HAHAHA... "CRUISE" a muscle car like that? Well, if stomping on the loud panel on a fairly regular basis and otherwise engaging in antics back in the day were considering "cruising", then yeah. Today, with the value of the car, yeah, it would be sedately cruised and proudly displayed at car shows, but highly doubtful if it would be made to perform as I am sure they were back then...LOL
I had two Barracuda over the years. My first was a Silver 1965 with the 273ci motor and the Borg-Warner T-10 transmission. Would love to have one today, just for the nostalgia. The other was a 1970 done up in Yellow Twist with the 340 Six Pack with the Pistol grip shifter. Liked the car, it was fast, but, the handling could have used a LOT of improvement.

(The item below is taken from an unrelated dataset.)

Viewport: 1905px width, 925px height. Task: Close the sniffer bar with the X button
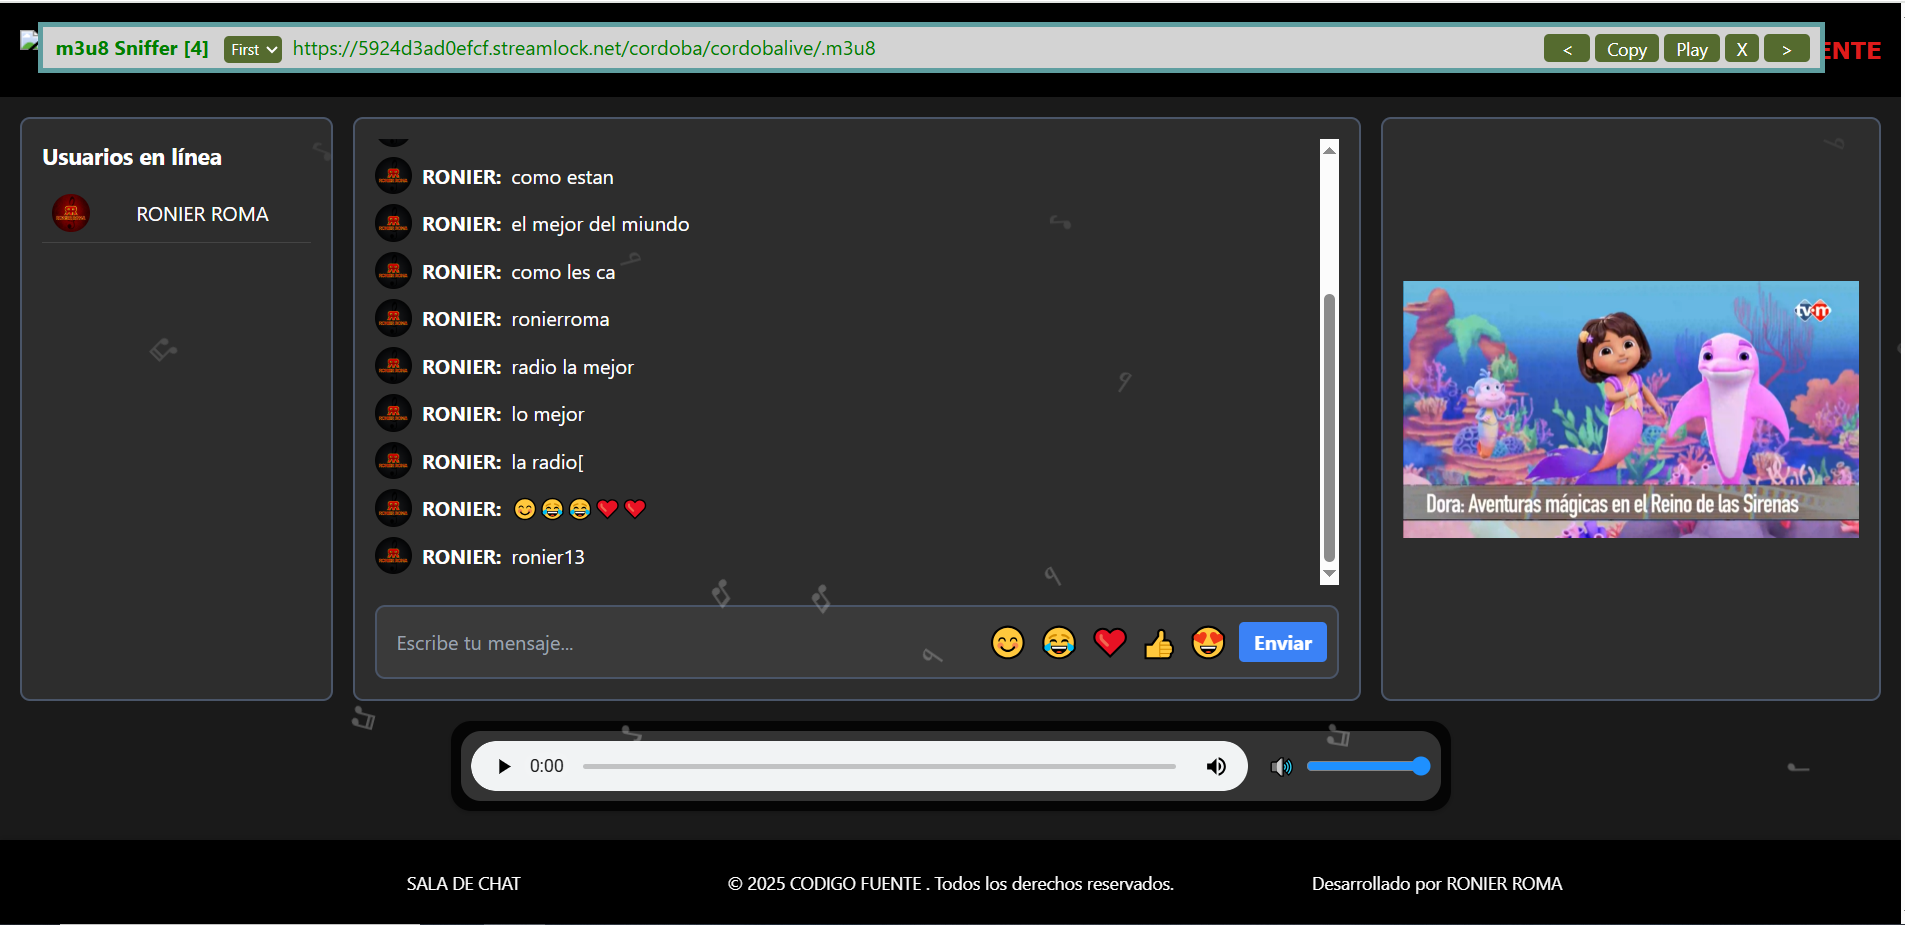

This car, and the 1970 Chevelle SS LS6 convertible 4 speed are truly the two ultimate muscle cars of all time. Combining the hottest body styles of the era, AND a convertible, AND the most powerful engine produced by the factory, AND a 4 speed, I mean, there's really nothing more you could add to make it more interesting, popular, or valuable. This car will bring a "I usually just burn my money in the fireplace, but today I bought a car" price.
My convertible 1998 Trans Am with a LS motor and a 6 speed make a perfect cruiser for the sunny days . Power, mileage, reliability and looks . All at a affordable price , at least when I got it years ago .
Agree that the LS6 rag is the pinnacle of 'reg' production GM's similar to the Hemi Rags but that is where the similarities end. This car will eclipse the 3.5 Million recorded by the last 71 rag..... the big dog Chevelle isnt anywhere near these numbers.....
well, that's just peak muscle car, ain't it? although technically its a pony car, but any pony car with a big block, esp of this caliber, kinda crosses a few boundaries. I cannot begin to imagine how expensive this must have been to drive in France, but what a presence it must have had.
Crazy this car weighed a full thousand pounds more than the original pony car, the '65 Mustang. A full 40% more. Yet it's still called a pony car because it's wheelbase and length were about the same. Manufacturers thought they were making pony cars, but pony car buyers didn't think so. Muscle cruiser seems to be a fair description of what happened to this car class between '65 and '70+.
Not to be overly nit-picky, but E-body cars were available with a 6-way MANUALLY adjustable driver seat. Power assist was offered for brakes, steering and windows but the seat movement was powered by armstrong.